## DESCRIPTION OF THE TASK
Reproduce every one of the records below line for line, without any alteration.

## Stored dataset items
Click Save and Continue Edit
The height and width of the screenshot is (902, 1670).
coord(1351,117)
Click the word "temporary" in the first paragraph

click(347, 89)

## SOLVED EXERCISE
Click Save and Continue Edit
The height and width of the screenshot is (902, 1670).
coord(1351,117)
Click the word "temporary" in the first paragraph

click(347, 89)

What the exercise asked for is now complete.